Attached files

file filename
EX-1.2 - EX-1.2 - HERSHEY COd539464dex12.htm
EX-1.1 - EX-1.1 - HERSHEY COd539464dex11.htm
EX-99.1 - EX-99.1 - HERSHEY COd539464dex991.htm
EX-99.2 - EX-99.2 - HERSHEY COd539464dex992.htm

 

 

UNITED STATES

SECURITIES AND EXCHANGE COMMISSION

Washington, D.C. 20549

 

 

FORM 8-K

 

 

CURRENT REPORT

Pursuant to Section 13 or 15(d) of the

Securities Exchange Act of 1934

May 14, 2013

Date of Report (date of earliest event reported):

 

 

THE HERSHEY COMPANY

(Exact name of registrant as specified in its charter)

 

 

Delaware

(State or other jurisdiction of incorporation)

 

1-183   23-0691590
(Commission File Number)   (IRS Employer Identification No.)

100 Crystal A Drive

Hershey, Pennsylvania

  17033

(Address of principal

executive offices)

  (Zip Code)

Registrant’s telephone number, including area code:

(717) 534-4200

Not Applicable

(Former name or former address, if changed since last report.)

 

 

Check the appropriate box below if the Form 8-K filing is intended to simultaneously satisfy the filing obligation of the registrant under any of the following provisions:

 

¨ Written communications pursuant to Rule 425 under the Securities Act (17 CFR 230.425)

 

¨ Soliciting material pursuant to Rule 14a-12 under the Exchange Act (17 CFR 240.14a-12)

 

¨ Pre-commencement communications pursuant to Rule 14d-2(b) under the Exchange Act (17 CFR 240.14d-2(b))

 

¨ Pre-commencement communications pursuant to Rule 13e-4(c) under the Exchange Act (17 CFR 240.13e-4(c))

 

 

 


Item 1.01 Entry into a Material Definitive Agreement

On May 14, 2013, The Hershey Company (the “Registrant”) entered into a Pricing Agreement (the “Pricing Agreement”) with Merrill Lynch, Pierce, Fenner & Smith Incorporated and UBS Securities LLC, as representatives of the several underwriters listed in Schedule I to the Pricing Agreement (the “Underwriters”), pursuant to which the Registrant has agreed to sell to the Underwriters, and the Underwriters have agreed to purchase from the Registrant, $250,000,000 aggregate principal amount of 2.625% Notes due May 1, 2023 (the “Notes”).

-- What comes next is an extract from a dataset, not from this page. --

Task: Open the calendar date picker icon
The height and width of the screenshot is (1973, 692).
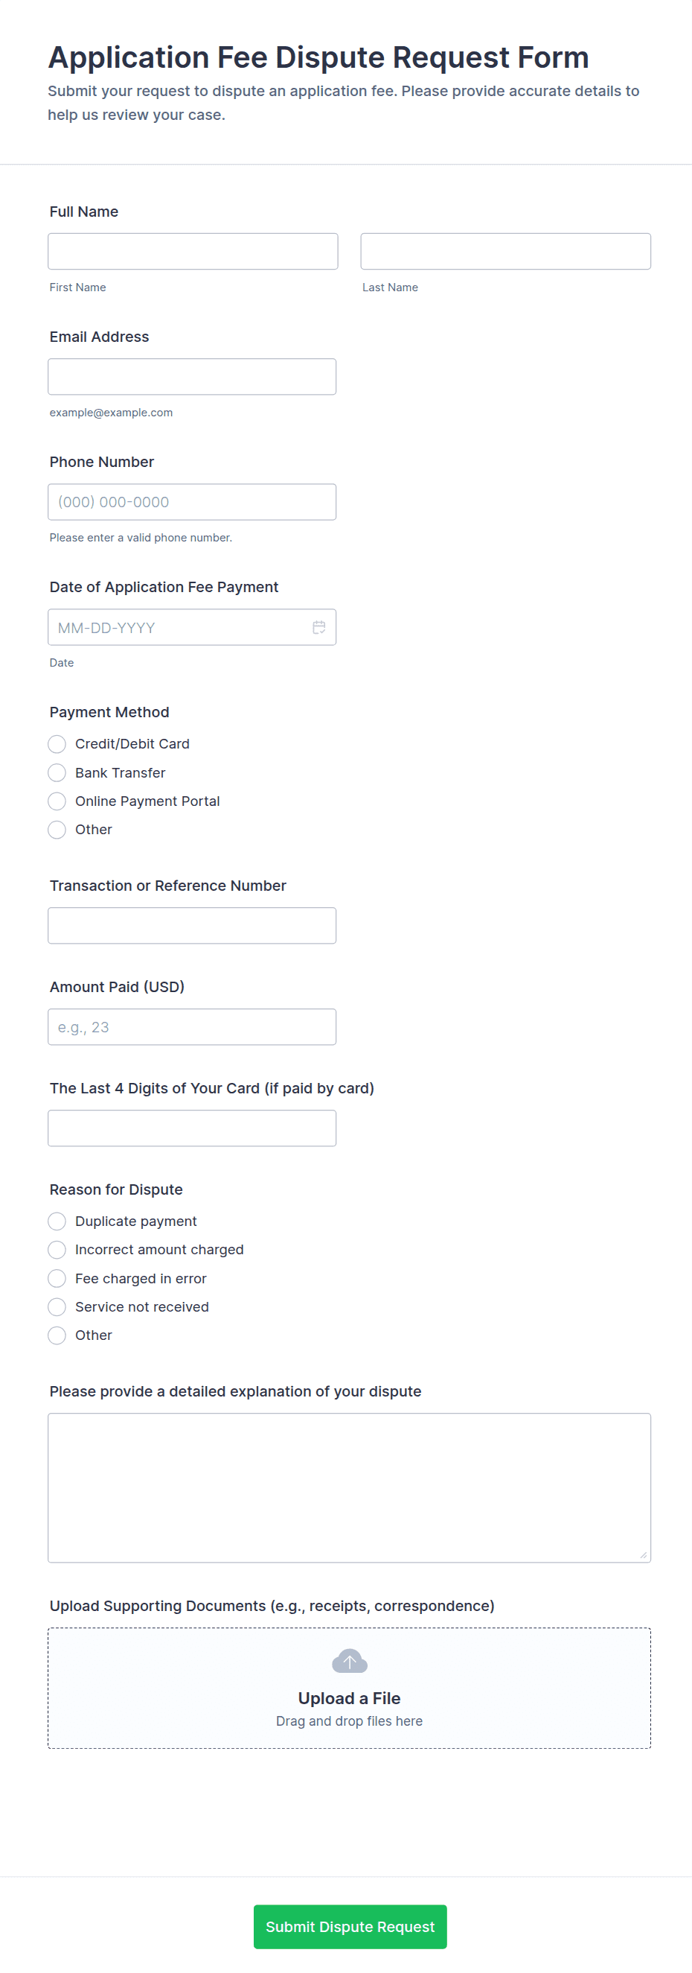Action: click(319, 627)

The Pricing Agreement incorporates by reference the terms and conditions of the Underwriting Agreement, dated May 14, 2013 (the “Underwriting Agreement”), between the Registrant and, as to the issuance and sale of the Notes, the Underwriters. The Registrant is offering and selling the Notes under the Registrant’s Registration Statement on Form S-3 (File No. 333-181542), which Registration Statement relates to the offer and sale on a delayed basis from time to time of an indeterminate amount of the Registrant’s debt securities. The Registrant intends to use the net proceeds of the offering for general corporate purposes.

The foregoing descriptions of the Pricing Agreement and the Underwriting Agreement are qualified by reference to the respective agreements, copies of which are attached hereto as Exhibit 1.1 and 1.2, respectively, and incorporated by reference herein. Further information concerning the Notes and related matters is set forth in the Registrant’s Prospectus Supplement dated May 14, 2013, which was filed with the Securities and Exchange Commission on May 15, 2013.

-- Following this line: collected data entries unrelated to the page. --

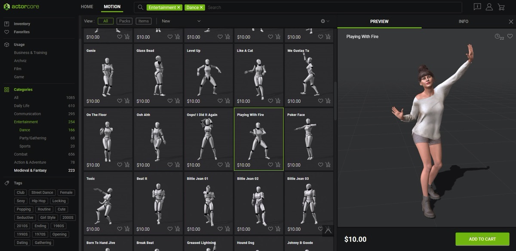Expand the Combat category

coord(21,154)
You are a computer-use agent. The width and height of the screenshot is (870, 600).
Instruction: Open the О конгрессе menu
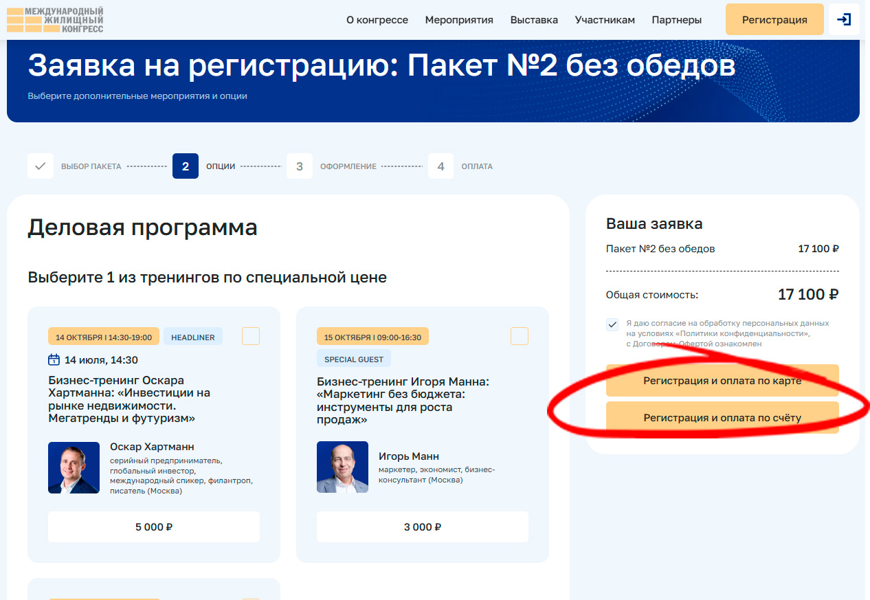click(377, 20)
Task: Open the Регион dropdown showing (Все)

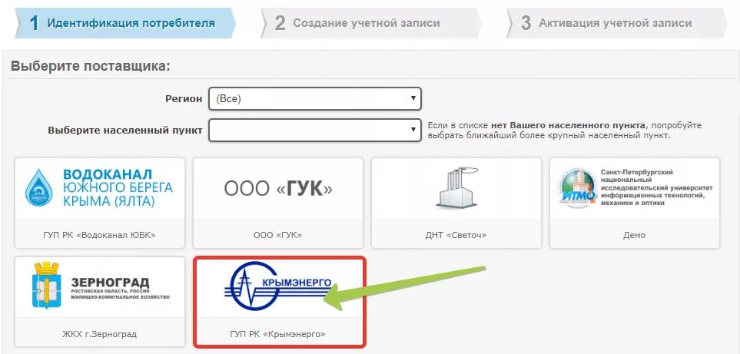Action: pyautogui.click(x=315, y=99)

In the ordinary course of their respective businesses, the Underwriters and their affiliates have engaged, and may in the future engage, in commercial banking and/or investment banking transactions with the Registrant and its affiliates for which they have in the past received, and may in the future receive, customary fees. Affiliates of certain of the Underwriters are lenders under the Registrant’s existing credit agreement.

 

Item 8.01 Other Events.

Offering of Notes

On May 14, 2013, the Registrant issued a press release announcing the offering of Notes due 2023 in a public offering. A copy of the press release is attached hereto as Exhibit 99.1 and is incorporated herein by this reference.

Pricing of Notes Due 2023

On May 14, 2013, the Registrant issued a press release announcing the pricing of the Notes due 2023 in a public offering. A copy of the press release is attached hereto as Exhibit 99.2 and is incorporated herein by this reference.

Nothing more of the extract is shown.